Under the preferred embodiment of the invention, the logger is still responsible for writing the contents of the log buffer to permanent storage. The chunk counter allows the logger to determine that a chunk (ie. a section of the log buffer) is filled with log record data. If the chunk counter is greater than zero, there are still outstanding log records to be copied into the chunk. If the chunk counter is zero, there are no outstanding log records to be copied to the chunk. Once the chunk has been filled, the logger is then free to write the contents of the chunk asynchronously to permanent storage. If multiple chunks are filled, the logger will issue asynchronous write requests (the requests are preferably issued sequentially, but the actual writing of the data from the log buffer to permanent storage will occur asynchronously) for each of the chunks. The chunk size should preferably be chosen for good balance for both efficient transference of data to storage (ie. system throughput) and application response time. Writing chunks asynchronously gives the logger an advantage since it can perform other work while the log records are being transferred to permanent storage.

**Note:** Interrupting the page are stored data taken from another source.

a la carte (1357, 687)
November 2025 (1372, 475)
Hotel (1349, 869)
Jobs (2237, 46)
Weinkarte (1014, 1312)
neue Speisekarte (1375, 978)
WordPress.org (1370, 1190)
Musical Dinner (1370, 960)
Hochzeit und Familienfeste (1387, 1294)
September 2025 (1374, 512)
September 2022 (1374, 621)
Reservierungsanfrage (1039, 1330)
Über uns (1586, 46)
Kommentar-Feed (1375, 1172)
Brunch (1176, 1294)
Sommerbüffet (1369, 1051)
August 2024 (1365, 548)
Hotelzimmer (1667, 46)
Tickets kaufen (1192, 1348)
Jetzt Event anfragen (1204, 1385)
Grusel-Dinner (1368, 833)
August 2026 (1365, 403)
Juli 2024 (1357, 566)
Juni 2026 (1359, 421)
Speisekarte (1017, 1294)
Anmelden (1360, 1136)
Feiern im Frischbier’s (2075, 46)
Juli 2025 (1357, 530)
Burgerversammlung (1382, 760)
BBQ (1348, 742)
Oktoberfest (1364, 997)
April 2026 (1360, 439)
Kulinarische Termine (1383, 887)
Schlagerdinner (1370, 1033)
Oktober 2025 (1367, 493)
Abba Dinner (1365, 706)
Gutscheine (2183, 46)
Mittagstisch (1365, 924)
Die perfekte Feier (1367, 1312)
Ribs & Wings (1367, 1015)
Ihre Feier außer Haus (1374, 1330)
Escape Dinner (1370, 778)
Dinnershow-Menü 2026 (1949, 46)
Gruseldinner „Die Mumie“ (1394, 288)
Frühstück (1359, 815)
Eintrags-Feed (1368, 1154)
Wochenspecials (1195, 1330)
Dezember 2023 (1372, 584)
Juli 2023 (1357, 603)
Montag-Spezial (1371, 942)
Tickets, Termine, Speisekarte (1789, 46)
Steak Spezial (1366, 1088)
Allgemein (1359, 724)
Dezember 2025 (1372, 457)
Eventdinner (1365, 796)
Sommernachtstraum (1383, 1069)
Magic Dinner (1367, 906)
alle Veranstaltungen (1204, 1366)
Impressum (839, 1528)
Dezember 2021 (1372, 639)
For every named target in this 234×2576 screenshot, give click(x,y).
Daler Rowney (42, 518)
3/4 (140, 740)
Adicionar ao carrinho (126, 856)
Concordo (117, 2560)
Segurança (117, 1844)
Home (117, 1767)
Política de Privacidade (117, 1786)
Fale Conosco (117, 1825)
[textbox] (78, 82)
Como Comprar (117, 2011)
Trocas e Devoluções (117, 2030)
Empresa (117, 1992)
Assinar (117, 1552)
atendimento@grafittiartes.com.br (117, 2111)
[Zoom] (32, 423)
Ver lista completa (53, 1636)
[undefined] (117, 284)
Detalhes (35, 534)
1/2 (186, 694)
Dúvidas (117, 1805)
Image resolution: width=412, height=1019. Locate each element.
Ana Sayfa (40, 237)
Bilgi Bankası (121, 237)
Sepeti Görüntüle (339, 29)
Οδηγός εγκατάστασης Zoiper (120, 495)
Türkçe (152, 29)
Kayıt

Under an aspect of the invention, the latch is required only for each database connection agent to make its reservation in the log buffer. The serialization of the latch results in the sequential order of these reservations in the log buffer, which can be used to sequentially order the log records to write them to the permanent storage. The writing of the log data to its reservation by one database connection agent is done independently of any other database connection agent making a reservation. Multiple database connection agents independently write log data to their respective reservations. The tracking of the completion of the transference of data into the log buffer is performed by chunk counters.